The spatial and temporal interpolation of environmental data white paper is now available for discussion. When making posts please remember to follow the house rules. Please also take time to read the full pdf before commenting and where possible refer to one or more of section titles, pages and line numbers to make it easy to cross-reference your comment with the document.
Update 8/2: A supplement has also been published for comment / consideration. Please be sure top delineate in your comments whether you are discussing the main white paper or the supplement.
The recommendations from the main white paper are reproduced below:
• The choice of interpolation technique for a particular application should be guided by a full characterization of the input observations and the field to be analyzed. No single technique can be universally applied. It is likely that different techniques will work best for different variables, and it is likely that these techniques will differ on different time scales.
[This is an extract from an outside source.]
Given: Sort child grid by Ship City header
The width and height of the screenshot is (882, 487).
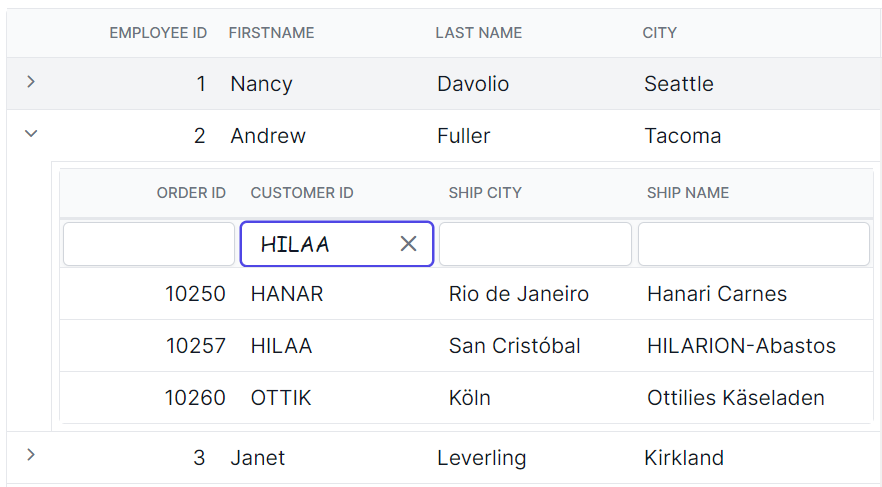Looking at the screenshot, I should (485, 193).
• Data transformations should be used where appropriate to enhance interpolation skill. In many cases, the simple transformation of the input data by calculating anomalies from a common base period will produce improved analyses. In many climate studies, it has been found that separate interpolations of anomaly and absolute fields (for both temperature and precipitation) work best.
• With all interpolation techniques, it is imperative to derive uncertainties in the analyzed gridded fields, and it is important to realize that these should additionally take into account components from observation errors, homogeneity adjustments, biases, and variations in spatial sampling.
• Where fields on different scales are required, interpolation techniques should incorporate a hierarchy of analysis fields, where the daily interpolated fields should average or sum to monthly interpolated fields.
• Research to develop and implement improved interpolation techniques, including full spatio-temporal treatments is required to improve analyses. Developers of interpolated datasets should collaborate with statisticians to ensure that the best methods are used.
• The methods and data used to produce interpolated fields should be fully documented and guidance on the suitability of the dataset for particular applications provided.
• Interpolated fields and their associated uncertainties should be validated.
• The development, comparison and assessment of multiple estimates of environmental fields, using different input data and construction techniques, are essential to understanding and improving analyses.